What you have to do: Please reproduce the data below exactly, from the first line through the line containing "462x384 pixels.", and leave every later line out.

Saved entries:
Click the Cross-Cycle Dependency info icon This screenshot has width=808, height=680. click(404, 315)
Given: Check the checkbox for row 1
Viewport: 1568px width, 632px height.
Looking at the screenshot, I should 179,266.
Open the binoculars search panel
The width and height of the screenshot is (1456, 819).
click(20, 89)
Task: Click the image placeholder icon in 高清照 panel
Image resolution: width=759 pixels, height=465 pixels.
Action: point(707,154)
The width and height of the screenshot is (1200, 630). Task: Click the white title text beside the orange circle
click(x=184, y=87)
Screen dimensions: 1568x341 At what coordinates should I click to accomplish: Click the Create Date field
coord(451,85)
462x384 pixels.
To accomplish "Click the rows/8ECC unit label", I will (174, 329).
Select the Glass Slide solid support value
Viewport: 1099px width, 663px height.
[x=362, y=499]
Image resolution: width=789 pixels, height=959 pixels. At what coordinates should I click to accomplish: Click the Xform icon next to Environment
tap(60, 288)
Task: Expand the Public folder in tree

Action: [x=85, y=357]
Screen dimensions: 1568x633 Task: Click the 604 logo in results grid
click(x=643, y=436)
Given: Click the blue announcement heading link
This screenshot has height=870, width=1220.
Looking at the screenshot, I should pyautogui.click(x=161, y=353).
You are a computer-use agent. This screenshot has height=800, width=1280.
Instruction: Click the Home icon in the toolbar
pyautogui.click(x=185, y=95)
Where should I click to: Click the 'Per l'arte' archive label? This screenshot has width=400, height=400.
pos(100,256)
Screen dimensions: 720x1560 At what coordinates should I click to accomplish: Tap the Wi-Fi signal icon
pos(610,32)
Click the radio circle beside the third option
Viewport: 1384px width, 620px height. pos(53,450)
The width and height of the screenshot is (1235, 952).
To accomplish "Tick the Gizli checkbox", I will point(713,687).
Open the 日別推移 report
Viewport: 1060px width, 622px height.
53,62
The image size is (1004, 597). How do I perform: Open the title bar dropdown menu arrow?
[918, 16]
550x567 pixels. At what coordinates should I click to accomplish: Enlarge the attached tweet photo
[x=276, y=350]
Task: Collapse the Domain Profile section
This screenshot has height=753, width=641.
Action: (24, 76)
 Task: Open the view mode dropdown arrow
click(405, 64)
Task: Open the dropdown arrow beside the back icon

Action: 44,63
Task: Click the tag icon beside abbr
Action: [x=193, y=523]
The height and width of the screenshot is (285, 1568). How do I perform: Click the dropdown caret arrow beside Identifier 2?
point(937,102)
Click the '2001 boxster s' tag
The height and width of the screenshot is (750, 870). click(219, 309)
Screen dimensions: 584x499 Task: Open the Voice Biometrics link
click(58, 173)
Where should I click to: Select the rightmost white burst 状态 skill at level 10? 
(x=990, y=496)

Response to the task:
Click the Cross-Cycle Dependency info icon This screenshot has width=808, height=680. click(404, 315)
Given: Check the checkbox for row 1
Viewport: 1568px width, 632px height.
Looking at the screenshot, I should 179,266.
Open the binoculars search panel
The width and height of the screenshot is (1456, 819).
click(20, 89)
Task: Click the image placeholder icon in 高清照 panel
Image resolution: width=759 pixels, height=465 pixels.
Action: point(707,154)
The width and height of the screenshot is (1200, 630). Task: Click the white title text beside the orange circle
click(x=184, y=87)
Screen dimensions: 1568x341 At what coordinates should I click to accomplish: Click the Create Date field
coord(451,85)
462x384 pixels.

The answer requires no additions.